Elektrisierend und schmerzhaft aktuell: Sartres "Schmutzige Hände"
Grell wie ein französischer Film der 70er-Jahre ist Jan Bosses Inszenierung, die das Hamburger Theaterfestival eröffnet. Machtspiele zwischen Koalitionsverhandlungen und Trump'scher Brachialpolitik - mit Starbesetzung.
Politik ist ein dreckiges Geschäft, sagen viele – entweder man muss Kompromisse machen und seine Ideale verraten, oder man verbeißt sich ideologisch, bis es nicht mehr geht.
"Guck, ich hab schmutzige Hände, bis zu den Ellbogen. Ich hab sie in Blut und Scheiße getaucht. Bildest du dir ein, man könnte unschuldig regieren?", sagt Hoederer aufgebracht. Er ist so einer, so ein Kompromiss-Schließer, der gern Rotwein schlürft.
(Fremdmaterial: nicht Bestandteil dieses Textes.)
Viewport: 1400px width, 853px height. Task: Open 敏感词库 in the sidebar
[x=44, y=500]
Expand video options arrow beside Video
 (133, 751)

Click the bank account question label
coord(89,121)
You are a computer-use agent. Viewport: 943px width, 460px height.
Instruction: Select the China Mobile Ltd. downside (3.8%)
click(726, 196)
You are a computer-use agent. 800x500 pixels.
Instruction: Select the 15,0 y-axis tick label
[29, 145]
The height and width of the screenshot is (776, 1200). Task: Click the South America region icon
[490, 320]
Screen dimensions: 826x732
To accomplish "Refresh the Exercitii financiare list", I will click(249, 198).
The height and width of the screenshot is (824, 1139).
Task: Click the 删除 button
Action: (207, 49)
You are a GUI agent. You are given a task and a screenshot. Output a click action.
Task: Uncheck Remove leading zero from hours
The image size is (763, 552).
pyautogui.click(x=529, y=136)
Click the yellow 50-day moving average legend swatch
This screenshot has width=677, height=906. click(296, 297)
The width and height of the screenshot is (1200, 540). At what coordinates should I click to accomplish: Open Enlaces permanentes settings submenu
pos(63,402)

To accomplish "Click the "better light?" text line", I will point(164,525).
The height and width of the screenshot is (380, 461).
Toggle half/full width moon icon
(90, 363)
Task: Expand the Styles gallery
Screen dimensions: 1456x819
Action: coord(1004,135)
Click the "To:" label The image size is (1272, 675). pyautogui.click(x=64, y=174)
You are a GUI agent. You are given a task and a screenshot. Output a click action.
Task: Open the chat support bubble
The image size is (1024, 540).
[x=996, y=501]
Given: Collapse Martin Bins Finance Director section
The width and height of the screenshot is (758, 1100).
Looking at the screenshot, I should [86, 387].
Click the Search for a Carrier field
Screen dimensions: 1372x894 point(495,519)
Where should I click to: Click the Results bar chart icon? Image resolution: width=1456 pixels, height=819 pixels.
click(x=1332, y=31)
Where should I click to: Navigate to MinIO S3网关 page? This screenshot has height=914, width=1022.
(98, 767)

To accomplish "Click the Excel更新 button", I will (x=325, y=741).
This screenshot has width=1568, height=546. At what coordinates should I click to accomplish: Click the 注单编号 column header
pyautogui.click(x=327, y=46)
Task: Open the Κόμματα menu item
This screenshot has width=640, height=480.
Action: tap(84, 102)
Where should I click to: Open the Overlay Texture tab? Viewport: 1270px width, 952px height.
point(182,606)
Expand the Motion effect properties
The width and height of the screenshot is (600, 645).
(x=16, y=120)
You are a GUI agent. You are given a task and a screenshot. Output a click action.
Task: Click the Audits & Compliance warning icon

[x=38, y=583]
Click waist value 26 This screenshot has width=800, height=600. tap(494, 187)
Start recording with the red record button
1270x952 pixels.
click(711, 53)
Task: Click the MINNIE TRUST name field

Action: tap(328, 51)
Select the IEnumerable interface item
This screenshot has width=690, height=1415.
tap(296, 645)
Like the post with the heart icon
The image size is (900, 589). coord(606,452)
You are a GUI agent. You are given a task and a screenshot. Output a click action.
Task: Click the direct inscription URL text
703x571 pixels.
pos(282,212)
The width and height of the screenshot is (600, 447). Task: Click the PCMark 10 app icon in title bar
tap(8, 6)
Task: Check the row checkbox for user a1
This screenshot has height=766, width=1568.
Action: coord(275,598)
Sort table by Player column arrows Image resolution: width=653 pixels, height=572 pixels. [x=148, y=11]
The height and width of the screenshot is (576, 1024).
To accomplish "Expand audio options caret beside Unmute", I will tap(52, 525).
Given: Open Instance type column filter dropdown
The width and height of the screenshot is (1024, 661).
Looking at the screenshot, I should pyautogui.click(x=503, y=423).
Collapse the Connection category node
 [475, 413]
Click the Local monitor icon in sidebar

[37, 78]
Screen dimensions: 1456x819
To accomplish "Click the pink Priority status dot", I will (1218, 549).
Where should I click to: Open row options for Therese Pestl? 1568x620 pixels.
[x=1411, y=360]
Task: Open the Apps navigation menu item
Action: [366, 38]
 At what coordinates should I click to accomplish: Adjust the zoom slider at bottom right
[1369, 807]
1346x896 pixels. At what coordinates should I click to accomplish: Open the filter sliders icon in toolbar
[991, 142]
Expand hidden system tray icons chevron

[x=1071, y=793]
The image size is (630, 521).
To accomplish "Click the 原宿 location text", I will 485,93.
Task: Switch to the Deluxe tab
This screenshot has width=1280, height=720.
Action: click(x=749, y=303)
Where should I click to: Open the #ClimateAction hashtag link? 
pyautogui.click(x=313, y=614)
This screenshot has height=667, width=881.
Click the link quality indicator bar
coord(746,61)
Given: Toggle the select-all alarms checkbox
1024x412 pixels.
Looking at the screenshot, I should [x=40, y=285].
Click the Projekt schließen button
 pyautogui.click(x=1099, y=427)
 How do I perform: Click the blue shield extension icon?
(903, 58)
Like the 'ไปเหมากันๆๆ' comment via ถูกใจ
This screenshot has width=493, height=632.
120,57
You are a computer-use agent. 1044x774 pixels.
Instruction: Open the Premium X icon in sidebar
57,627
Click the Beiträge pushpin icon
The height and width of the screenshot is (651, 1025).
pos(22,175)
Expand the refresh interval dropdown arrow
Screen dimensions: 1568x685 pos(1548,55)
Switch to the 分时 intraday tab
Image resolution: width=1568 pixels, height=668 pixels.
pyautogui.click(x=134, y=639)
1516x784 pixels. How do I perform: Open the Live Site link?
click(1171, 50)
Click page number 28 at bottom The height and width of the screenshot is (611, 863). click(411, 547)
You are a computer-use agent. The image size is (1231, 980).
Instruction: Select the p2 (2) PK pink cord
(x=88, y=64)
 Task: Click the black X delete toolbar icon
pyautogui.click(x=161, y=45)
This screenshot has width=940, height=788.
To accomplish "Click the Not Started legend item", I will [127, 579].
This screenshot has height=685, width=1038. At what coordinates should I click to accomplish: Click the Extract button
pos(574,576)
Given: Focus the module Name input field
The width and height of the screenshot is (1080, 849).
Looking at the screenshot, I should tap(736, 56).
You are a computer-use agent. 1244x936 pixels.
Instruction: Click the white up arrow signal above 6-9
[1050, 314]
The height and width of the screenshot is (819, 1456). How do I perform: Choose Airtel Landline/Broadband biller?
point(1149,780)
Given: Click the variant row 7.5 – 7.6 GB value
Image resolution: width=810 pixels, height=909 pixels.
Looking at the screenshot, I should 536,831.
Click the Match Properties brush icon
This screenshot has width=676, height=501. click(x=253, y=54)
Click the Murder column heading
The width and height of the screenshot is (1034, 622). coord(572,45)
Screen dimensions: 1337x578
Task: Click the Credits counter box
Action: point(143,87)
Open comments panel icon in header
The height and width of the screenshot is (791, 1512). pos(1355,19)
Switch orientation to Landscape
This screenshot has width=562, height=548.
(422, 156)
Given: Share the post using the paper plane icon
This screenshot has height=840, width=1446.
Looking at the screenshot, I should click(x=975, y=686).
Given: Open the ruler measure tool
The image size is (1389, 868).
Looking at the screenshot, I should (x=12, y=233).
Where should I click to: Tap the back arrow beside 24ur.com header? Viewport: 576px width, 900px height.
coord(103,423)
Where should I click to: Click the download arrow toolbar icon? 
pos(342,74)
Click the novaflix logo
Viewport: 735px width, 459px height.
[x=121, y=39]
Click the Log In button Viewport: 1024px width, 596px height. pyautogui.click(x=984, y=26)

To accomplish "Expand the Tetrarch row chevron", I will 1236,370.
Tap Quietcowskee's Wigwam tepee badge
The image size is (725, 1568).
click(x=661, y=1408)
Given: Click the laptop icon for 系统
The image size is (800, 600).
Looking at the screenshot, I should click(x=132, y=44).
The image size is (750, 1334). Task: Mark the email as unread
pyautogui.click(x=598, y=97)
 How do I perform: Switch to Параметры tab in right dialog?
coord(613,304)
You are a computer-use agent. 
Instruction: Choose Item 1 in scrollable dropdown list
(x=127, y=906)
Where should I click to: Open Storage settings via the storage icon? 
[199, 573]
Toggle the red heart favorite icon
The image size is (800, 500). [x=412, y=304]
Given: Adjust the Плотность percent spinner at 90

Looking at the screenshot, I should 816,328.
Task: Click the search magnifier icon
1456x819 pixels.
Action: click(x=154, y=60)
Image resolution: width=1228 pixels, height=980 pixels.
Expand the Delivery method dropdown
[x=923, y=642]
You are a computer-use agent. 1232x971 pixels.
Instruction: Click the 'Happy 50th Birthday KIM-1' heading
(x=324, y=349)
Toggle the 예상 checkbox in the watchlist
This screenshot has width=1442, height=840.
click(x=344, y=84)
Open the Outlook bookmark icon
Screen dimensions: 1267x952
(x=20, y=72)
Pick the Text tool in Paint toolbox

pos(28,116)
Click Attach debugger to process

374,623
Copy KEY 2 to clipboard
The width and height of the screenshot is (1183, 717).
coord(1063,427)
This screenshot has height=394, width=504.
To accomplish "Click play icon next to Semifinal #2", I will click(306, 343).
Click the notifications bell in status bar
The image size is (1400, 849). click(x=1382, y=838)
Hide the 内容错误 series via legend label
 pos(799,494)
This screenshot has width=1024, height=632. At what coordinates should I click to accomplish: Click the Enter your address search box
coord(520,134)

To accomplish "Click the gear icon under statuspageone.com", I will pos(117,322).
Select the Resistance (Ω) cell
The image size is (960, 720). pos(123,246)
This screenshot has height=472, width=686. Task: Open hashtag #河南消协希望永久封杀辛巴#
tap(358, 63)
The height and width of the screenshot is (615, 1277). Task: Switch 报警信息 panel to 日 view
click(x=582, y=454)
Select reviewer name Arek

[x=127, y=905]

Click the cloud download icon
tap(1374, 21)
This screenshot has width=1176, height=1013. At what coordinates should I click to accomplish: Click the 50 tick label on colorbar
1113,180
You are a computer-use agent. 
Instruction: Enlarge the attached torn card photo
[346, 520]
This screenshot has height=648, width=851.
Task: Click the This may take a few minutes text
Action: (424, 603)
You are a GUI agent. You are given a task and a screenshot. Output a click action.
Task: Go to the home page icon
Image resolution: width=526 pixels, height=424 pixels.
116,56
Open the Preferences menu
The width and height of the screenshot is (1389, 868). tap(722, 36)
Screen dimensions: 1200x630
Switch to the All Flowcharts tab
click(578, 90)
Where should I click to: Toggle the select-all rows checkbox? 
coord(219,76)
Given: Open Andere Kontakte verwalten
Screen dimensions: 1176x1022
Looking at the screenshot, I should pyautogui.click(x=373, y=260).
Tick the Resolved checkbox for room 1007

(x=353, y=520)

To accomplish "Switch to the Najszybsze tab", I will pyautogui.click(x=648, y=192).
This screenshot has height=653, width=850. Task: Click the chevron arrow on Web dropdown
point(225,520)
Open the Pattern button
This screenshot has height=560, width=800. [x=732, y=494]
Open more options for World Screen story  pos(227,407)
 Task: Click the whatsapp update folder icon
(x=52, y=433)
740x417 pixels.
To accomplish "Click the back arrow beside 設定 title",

Marke: Sozialist im Nadelstreifenanzug, eitel, geleckt, aber menschelnd.
Eine "Grusel-Ampel mit Braun-Tönen"
Obwohl er aus einer Revoluzzer-Partei kommt, will sich der Parteichef an der Regierung beteiligen, zusammen mit Faschisten und Nationalisten. Eine Grusel-Ampel mit Braun-Tönen à la Jean-Paul Sartre. "Uns stehen harte Zeiten bevor, das Land ist pleite, vielleicht kommt es zum Bürgerkrieg!", rechtfertigt er sich.
Für diesen Verrat will die Partei Hoederer beseitigen und schickt dafür Hugo: Der soll sich als Sekretär bei ihm einschleusen. Aber irgendwie geht die Sache schief. Denn Hugo findet Hoederers Ideen gar nicht so schlecht. Im Gegenteil.
Bis die Bombe platzt! Was nicht alle Zuschauer erfreut: "Ich fand, es war wahnsinnig klamaukig, langweilig am Anfang, nur das letzte Drittel hat mir gefallen", sagt eine Frau.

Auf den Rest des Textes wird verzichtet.